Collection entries

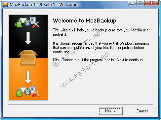Click the red screwdriver icon in orange panel
Viewport: 161px width, 120px height.
click(36, 94)
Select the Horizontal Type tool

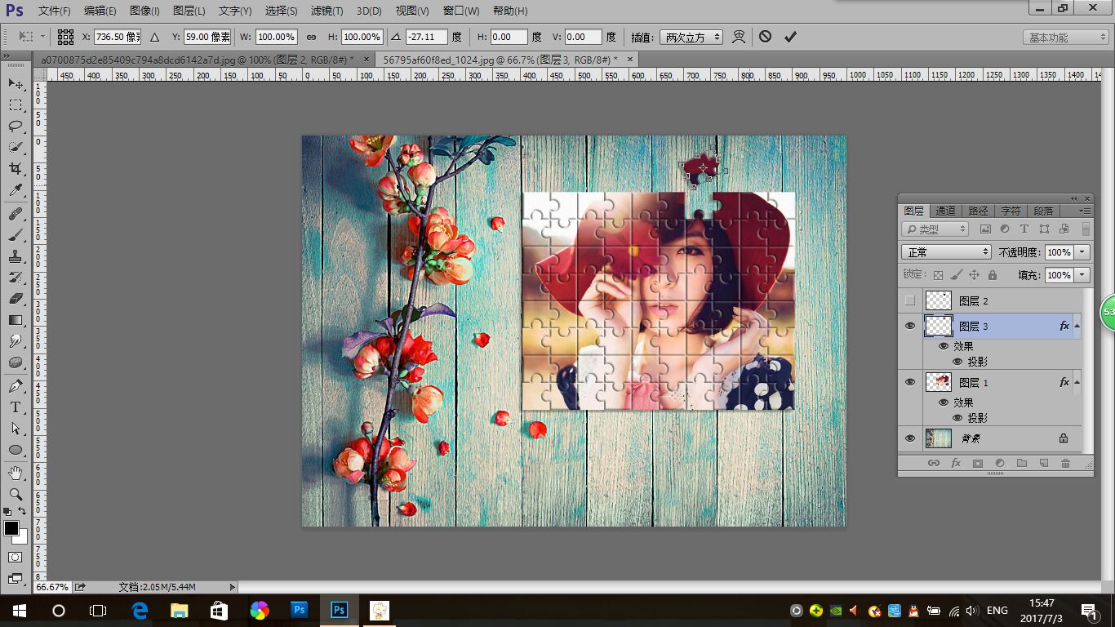coord(16,407)
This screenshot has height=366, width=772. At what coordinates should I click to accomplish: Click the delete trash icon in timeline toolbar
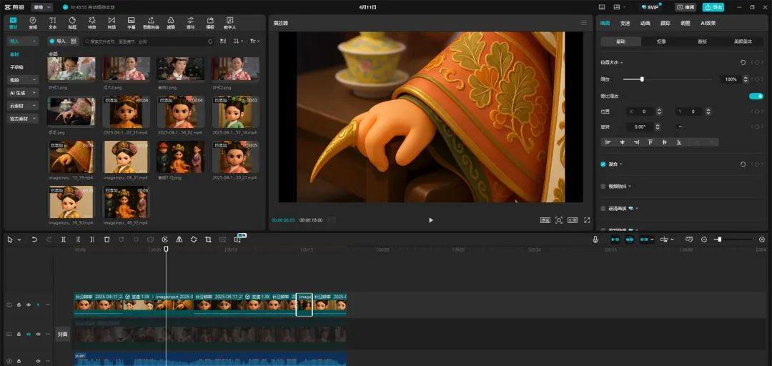pos(107,239)
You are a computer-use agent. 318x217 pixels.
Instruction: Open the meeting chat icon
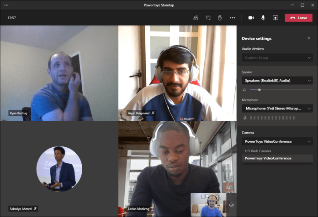[x=208, y=18]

** Exercise objective **
Where the line containing "You are a computer-use agent. 318x217 pixels." appears in the data above, begin there and output every line through the last, exactly and without pictures.

** Exercise response **
You are a computer-use agent. 318x217 pixels.
Instruction: Open the meeting chat icon
[x=208, y=18]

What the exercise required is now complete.